◆ What the task requires
Transcribe the part of the text on responsibility starting at "A new analysis" and ending at "upset or angry.", keeping every word and punctuation mark unchanged.

◆ Selected text
========================

The Problem With…Responsibility

problem responsibility (Custom)

I haven’t been feeling too happy recently. With a busy break, many comings and goings, perhaps a little too much alcohol and nothing like a routine I put my grumpiness in late December down to essentially that; but then I snapped and uncoiled like a watch spring. After some soul-searching I realised the real reason for my, what was essentially depression, could be traced back to a very low-key news report I stumbled across on the BBC:

A new analysis of temperature records indicates that the Western Antarctic Ice Sheet is warming nearly twice as fast as previously thought.

US researchers say they found the first evidence of warming during the southern hemisphere’s summer months.

They are worried that the increased melting of ice as a result of warmer temperatures could contribute to sea-level rise.

For the first time in probably two years, a piece of news about what I know is a spiralling disaster of global proportions hit me hard. Up to 23rd December 2012 I had managed to put everything on this scale aside as just one more symptom of civilization, to be filed as evidence with no point getting any more upset or angry.

It felt like falling with a table positioned right under my chin!

========================

◆ Data for review
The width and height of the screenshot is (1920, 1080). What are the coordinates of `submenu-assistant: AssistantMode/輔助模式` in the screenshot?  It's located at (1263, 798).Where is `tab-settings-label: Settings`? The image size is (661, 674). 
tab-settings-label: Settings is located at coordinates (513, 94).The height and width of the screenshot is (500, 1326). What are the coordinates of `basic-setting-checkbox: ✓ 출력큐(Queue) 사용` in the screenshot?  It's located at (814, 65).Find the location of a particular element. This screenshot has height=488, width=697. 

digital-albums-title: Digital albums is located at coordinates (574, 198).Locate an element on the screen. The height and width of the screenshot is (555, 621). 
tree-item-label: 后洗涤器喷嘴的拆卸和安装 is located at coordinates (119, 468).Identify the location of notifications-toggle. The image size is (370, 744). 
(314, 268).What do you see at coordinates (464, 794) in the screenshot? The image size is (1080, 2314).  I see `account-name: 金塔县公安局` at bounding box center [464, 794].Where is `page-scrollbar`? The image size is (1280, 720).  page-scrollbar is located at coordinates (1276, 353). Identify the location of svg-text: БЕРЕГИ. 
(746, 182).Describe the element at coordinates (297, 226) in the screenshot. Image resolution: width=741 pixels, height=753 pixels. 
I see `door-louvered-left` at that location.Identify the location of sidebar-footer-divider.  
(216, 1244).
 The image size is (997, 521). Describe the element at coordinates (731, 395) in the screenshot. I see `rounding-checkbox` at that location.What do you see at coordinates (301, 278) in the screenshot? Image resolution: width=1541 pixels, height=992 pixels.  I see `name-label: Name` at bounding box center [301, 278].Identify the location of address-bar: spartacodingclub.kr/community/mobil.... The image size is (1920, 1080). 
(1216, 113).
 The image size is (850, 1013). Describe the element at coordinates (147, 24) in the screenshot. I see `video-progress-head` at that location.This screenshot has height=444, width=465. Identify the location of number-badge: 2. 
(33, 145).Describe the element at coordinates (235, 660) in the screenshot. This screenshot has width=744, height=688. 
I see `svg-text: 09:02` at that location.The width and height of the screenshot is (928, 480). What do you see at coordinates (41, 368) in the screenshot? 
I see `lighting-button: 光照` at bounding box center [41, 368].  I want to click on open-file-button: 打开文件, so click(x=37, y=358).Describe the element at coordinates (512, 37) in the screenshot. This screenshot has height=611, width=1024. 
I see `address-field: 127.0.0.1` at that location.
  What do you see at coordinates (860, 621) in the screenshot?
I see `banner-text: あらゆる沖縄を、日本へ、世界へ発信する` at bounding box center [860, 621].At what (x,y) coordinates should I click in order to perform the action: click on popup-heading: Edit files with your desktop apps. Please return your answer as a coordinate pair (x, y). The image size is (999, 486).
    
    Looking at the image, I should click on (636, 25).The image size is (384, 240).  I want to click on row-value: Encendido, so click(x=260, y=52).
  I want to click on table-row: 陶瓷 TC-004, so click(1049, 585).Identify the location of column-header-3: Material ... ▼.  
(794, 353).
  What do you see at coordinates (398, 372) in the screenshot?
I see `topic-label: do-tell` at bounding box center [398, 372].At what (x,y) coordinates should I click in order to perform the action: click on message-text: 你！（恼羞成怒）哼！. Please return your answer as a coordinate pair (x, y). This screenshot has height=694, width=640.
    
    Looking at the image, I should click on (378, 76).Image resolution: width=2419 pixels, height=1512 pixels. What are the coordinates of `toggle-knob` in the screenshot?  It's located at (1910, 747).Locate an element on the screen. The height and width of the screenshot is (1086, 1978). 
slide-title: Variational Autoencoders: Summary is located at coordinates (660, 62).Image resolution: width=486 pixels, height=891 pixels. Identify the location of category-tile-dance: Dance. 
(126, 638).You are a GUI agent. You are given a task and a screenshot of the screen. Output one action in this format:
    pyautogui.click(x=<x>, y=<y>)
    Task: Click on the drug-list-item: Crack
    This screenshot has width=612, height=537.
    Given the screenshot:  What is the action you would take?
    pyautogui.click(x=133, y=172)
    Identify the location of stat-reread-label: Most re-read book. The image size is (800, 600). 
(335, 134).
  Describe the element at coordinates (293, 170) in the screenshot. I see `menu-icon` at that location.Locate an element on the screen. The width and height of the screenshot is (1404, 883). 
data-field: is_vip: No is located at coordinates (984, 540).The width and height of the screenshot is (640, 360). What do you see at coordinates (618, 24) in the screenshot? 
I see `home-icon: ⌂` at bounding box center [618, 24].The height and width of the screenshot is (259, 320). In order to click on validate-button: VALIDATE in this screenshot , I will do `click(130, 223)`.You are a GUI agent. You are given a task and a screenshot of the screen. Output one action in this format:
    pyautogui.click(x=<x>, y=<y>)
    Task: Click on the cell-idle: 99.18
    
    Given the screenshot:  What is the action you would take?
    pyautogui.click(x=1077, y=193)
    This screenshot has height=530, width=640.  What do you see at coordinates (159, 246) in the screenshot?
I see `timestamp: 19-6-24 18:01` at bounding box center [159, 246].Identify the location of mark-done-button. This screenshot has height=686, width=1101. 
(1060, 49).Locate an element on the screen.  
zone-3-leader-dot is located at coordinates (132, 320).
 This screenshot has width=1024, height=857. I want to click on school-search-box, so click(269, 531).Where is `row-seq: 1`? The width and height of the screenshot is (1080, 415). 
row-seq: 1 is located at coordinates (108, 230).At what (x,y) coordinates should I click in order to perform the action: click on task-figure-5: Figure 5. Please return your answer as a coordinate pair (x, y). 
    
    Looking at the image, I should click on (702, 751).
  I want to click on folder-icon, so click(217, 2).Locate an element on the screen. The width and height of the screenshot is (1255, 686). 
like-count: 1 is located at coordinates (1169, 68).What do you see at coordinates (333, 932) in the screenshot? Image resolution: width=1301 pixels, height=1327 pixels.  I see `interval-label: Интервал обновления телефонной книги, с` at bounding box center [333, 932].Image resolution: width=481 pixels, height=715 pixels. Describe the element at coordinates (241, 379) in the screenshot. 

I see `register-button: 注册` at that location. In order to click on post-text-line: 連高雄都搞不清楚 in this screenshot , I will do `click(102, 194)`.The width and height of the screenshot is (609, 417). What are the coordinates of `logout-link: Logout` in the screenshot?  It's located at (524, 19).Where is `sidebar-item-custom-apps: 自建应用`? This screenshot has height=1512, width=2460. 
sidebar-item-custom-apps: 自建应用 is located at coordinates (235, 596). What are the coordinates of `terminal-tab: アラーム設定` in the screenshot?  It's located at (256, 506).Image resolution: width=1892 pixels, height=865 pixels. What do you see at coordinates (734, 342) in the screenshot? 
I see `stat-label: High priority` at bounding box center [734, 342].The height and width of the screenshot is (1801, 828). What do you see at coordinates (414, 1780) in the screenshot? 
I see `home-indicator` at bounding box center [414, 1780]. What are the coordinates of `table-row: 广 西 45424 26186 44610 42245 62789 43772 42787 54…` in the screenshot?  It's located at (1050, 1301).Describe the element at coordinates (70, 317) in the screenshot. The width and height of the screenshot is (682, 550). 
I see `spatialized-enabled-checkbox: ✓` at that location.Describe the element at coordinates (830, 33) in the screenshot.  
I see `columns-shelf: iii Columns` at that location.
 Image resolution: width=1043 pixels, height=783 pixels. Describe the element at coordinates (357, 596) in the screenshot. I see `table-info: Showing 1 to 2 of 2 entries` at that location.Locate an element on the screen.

========================

◆ Task answer
A new analysis of temperature records indicates that the Western Antarctic Ice Sheet is warming nearly twice as fast as previously thought.

US researchers say they found the first evidence of warming during the southern hemisphere’s summer months.

They are worried that the increased melting of ice as a result of warmer temperatures could contribute to sea-level rise.

For the first time in probably two years, a piece of news about what I know is a spiralling disaster of global proportions hit me hard. Up to 23rd December 2012 I had managed to put everything on this scale aside as just one more symptom of civilization, to be filed as evidence with no point getting any more upset or angry.